The authors were unable to perform an analysis of mean hospital stay for adults; therefore, there is limited evidence to suggest that thoracostomy reduced the length of stay in the hospital.
In addition, the quality of evidence for mortality was considered low due to a range of confidence intervals and indirect measures.
Overall, the authors concluded no statistical significance in mortality between surgical and non-surgical interventions for empyema for all age groups. Evidence quality was judged to be moderate overall, hampered by the lack of measurements of common outcomes for each separate analysis and inconsistencies.

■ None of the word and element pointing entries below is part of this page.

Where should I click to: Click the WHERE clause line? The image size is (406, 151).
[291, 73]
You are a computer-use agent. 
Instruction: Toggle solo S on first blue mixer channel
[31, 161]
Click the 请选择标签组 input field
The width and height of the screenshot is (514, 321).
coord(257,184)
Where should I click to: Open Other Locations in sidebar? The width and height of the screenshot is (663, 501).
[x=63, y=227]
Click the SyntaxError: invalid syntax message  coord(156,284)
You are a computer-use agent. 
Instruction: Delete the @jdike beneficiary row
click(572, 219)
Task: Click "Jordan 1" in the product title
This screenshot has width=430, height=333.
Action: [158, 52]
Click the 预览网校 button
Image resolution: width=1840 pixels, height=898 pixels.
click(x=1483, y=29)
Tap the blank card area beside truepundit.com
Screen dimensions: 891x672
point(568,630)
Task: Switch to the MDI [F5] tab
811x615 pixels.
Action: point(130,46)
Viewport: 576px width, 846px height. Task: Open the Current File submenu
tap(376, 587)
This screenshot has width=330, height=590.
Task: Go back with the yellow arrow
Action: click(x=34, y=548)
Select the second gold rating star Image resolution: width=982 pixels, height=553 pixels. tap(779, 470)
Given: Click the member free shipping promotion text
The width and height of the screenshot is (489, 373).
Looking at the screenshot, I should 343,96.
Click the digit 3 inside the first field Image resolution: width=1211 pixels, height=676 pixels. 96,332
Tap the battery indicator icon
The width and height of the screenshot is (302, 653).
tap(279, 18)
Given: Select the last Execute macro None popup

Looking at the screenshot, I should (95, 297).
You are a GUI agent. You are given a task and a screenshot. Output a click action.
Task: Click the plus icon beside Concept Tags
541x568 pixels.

The authors suggest that patient-centered outcomes, including functional scores and other clinically relevant outcomes, should be conducted to inform clinical decision-making further.
References
- Redden MD, Chin TY, van Driel ML. (2017) Surgical versus non-surgical management for pleural empyema. Cochrane Database Syst Rev. doi:10.1002/14651858.
- Odell JA. (1994) Management of empyema thoracis. J R Soc Med.
- Miller KS, Sahn SA. Chest tubes. (1987) Indications, technique, management, and complications. Chest. doi:10.1378/chest.91.2.258.
- Kaifi JT, Toth JW, Gusani NJ, et al. (2011) Multidisciplinary management of malignant pleural effusion. J Surg Oncol. doi:10.1002/jso.22100.